» WHAT THE TASK REQUIRES: Rewrite the items below from the line containing "Task: Open ファイル翻訳 in the sidebar" through the line containing "point(312,441)", both included. Keep every line, requests included, but multiply each coordinate in the answers by 1.3 and round it to a whole number, with halves rounded up.

Pointing items for text and elements
◆ ◆ ◆ ◆ ◆

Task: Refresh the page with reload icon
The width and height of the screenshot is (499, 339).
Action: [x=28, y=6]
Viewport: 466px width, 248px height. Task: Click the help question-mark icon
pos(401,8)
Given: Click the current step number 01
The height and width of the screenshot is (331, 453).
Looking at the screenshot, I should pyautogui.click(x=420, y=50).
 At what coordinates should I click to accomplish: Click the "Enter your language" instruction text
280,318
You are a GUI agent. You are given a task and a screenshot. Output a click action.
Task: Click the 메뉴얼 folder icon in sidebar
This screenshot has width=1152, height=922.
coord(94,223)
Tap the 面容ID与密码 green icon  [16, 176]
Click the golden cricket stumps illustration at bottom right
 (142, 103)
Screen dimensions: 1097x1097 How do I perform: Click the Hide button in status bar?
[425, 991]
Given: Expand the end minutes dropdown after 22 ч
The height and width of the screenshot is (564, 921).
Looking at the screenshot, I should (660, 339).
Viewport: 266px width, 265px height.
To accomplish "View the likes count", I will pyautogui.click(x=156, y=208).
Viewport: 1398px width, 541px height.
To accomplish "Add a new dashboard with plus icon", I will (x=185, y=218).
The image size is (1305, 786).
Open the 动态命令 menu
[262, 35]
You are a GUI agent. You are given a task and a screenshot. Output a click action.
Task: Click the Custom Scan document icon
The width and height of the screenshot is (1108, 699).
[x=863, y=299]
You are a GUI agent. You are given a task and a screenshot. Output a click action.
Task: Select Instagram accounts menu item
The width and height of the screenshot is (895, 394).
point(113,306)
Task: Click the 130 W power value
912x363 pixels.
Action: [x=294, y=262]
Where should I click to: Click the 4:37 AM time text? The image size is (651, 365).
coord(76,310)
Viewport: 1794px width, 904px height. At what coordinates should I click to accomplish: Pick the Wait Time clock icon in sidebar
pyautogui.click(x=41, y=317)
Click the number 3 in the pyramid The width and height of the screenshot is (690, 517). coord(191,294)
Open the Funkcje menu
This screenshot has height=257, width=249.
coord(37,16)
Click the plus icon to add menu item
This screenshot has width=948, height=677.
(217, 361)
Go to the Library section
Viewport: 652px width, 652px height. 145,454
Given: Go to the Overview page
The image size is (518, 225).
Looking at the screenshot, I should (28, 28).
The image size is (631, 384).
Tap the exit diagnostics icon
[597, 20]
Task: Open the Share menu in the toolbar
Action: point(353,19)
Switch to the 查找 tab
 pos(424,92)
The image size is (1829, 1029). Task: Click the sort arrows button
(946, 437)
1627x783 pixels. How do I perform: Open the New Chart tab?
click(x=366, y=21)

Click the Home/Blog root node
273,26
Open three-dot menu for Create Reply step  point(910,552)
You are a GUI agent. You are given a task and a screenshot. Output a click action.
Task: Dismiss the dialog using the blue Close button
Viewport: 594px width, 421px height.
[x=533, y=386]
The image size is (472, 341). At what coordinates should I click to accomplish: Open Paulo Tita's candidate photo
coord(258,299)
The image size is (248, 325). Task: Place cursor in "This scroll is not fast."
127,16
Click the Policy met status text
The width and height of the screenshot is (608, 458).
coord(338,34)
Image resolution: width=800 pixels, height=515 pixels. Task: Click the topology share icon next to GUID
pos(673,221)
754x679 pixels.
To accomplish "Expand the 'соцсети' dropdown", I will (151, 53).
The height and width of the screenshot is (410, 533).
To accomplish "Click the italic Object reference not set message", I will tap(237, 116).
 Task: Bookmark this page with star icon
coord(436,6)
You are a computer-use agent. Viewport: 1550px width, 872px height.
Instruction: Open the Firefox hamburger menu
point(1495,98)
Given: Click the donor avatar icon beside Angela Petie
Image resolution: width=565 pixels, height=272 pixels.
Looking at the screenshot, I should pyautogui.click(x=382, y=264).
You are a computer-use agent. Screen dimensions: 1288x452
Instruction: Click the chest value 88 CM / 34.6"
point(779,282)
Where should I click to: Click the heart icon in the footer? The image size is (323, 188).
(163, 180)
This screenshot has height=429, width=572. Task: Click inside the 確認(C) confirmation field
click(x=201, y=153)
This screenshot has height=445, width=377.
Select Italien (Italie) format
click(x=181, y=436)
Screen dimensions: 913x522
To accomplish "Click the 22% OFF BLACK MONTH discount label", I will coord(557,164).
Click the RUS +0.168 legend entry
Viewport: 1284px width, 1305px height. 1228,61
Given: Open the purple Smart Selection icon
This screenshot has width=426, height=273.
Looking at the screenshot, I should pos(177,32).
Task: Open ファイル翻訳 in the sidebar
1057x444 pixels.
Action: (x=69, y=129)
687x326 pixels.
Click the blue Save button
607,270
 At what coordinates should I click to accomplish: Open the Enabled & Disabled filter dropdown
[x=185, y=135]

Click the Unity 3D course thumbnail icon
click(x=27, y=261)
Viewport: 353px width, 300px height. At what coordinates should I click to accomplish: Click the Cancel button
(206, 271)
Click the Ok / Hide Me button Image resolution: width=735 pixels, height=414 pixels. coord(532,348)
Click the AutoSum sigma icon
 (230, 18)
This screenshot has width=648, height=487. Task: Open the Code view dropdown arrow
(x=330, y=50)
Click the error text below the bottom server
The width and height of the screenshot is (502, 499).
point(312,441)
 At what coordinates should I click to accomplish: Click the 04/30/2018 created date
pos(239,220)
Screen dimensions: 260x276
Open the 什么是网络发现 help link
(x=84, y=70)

◆ ◆ ◆ ◆ ◆

» RESULT:
Task: Open ファイル翻訳 in the sidebar
1057x444 pixels.
Action: (x=90, y=168)
687x326 pixels.
Click the blue Save button
789,351
 At what coordinates should I click to accomplish: Open the Enabled & Disabled filter dropdown
[x=241, y=176]

Click the Unity 3D course thumbnail icon
click(x=35, y=339)
Viewport: 353px width, 300px height. At what coordinates should I click to accomplish: Click the Cancel button
(268, 352)
Click the Ok / Hide Me button Image resolution: width=735 pixels, height=414 pixels. coord(692,452)
Click the AutoSum sigma icon
 (299, 23)
This screenshot has width=648, height=487. Task: Open the Code view dropdown arrow
(x=429, y=65)
Click the error text below the bottom server
The width and height of the screenshot is (502, 499).
point(406,573)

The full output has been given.